A few years later, when Dalton wrote his monumental “Descriptive Ethnology of Bengal” (1872), a spin-off of Campbell’s failed plan to hold a huge ethnological exhibition in Kolkata, he had given the issue more thought. He treated the Dravidian languages such as Oraon separately, and, following George Campbell, used “Kolarian” for the group of languages to which HO belongs. That he did not give the HO name to the whole group of languages was not anti-HO bias of Dalton. He was fond of the HOS and spent his Christmas holidays in Chaibasa. He devoted much space to them in his book. As he was not clear about the differences between HOS, Mundas and Bhumij, he treated them mostly together as part of the “Kolarian” group.
By the beginning of the twentieth century, the situation had changed. Max Muller had died in 1900, and his death had given rise to much attention to his works. In India, the Birsa Munda movement had impressed Kolkata that now something drastic should be done to prevent further disturbances in the Munda country. Then, in 1903, Fr John Hoffmann’s “Mundari Grammar” appeared.

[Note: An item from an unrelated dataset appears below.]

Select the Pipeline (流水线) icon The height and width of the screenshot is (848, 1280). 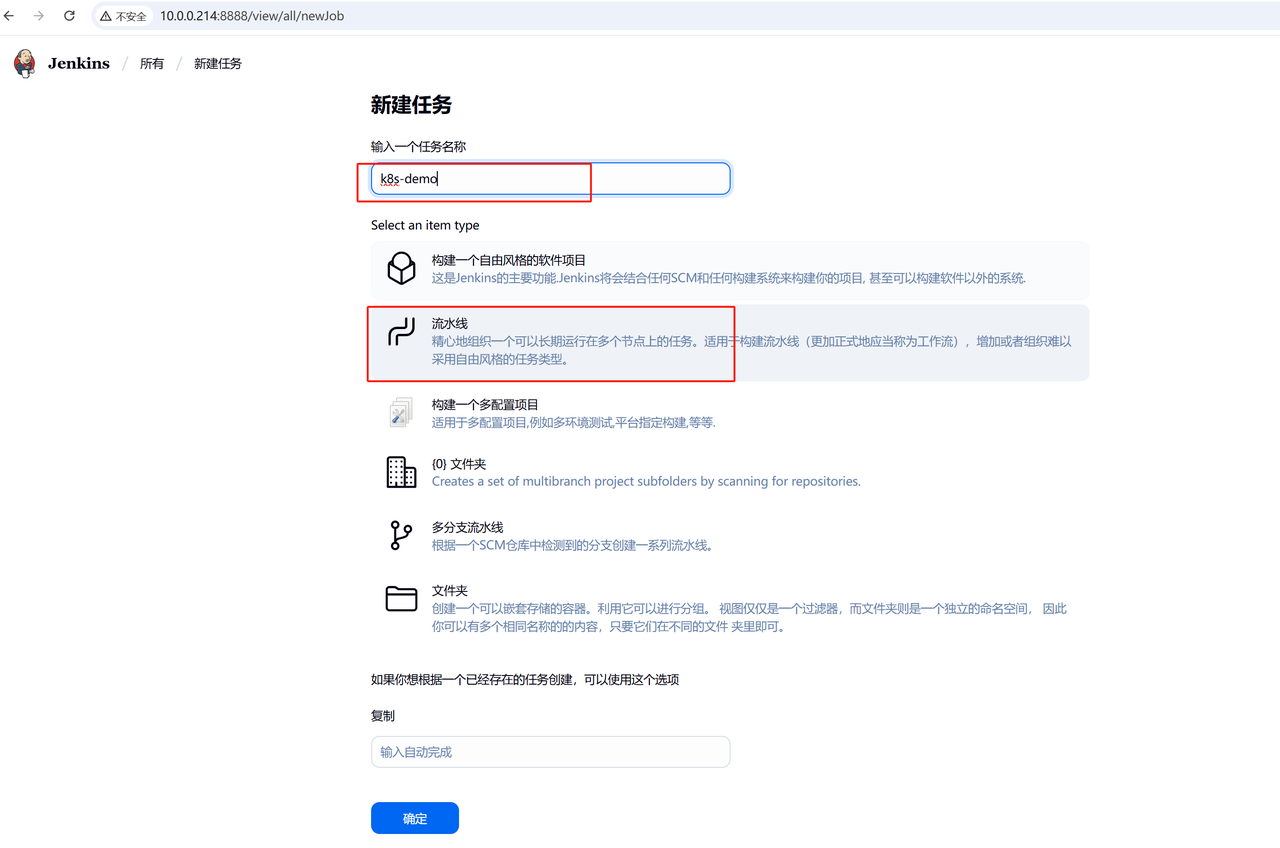pos(401,333)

He called it a “Kholarian” dialect, but the general attention was now firmly directed towards the Mundas.
Next year, 1904, the young Norwegian linguist Sten Konow gave a connected account of the “Munda languages” in volume IV of the Linguistic Survey of India. He had his own reasons for that name. As he explained later, it was “because it was originally given by the scholar [Max Muller] who first clearly distinguished the family from the Dravidian forms of speech.” Apparently, this was a way of honouring his memory. It also was, Konow knew, a problematic way, as the word “Munda” was already used to designate the Mundas of the Ranchi district. But, “if we were to coin a new term for the family [it would] only be adding to the confusion”. Finally, looking back in 1908, Konow could write: “the name ‘Munda’ has been used in the Linguistic Survey of India, and it can, accordingly, claim to be the official term.”

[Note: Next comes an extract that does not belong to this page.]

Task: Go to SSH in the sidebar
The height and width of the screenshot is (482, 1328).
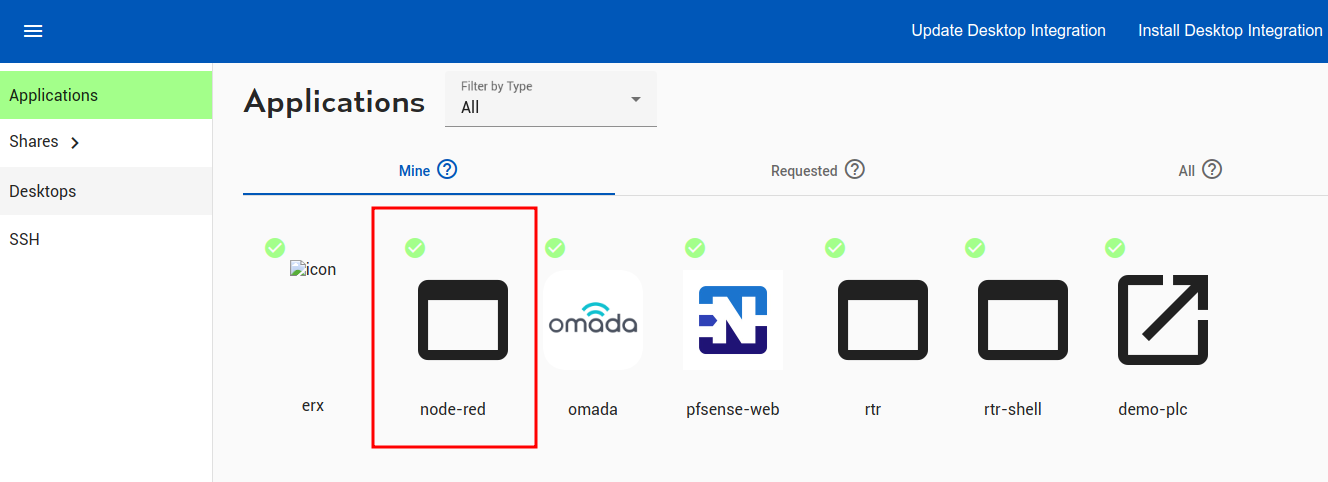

In the Linguistic Survey of India, there had been little on the HO language: “the dialect of the Hos has no literature.” Tickell’s HO grammar was long out of print. The Mundas had a freshly printed grammar, and they were in the public light. Their grammarian John Hoffmann was consulted by the legal lights of the Kolkata bureaucracy when they were busy preparing the Chota Nagpur Tenancy Act of 1908. In this way, the Mundas were heard – albeit that their voice was John Hoffmann’s. They could say, मेरे पास हॉफमैन है. On the other hand, the HO language, though recognized and by far the first to have their grammar printed, remained in the linguistics shadows because at that time, the HOS had nobody to speak for them in the corridors of power in the capital.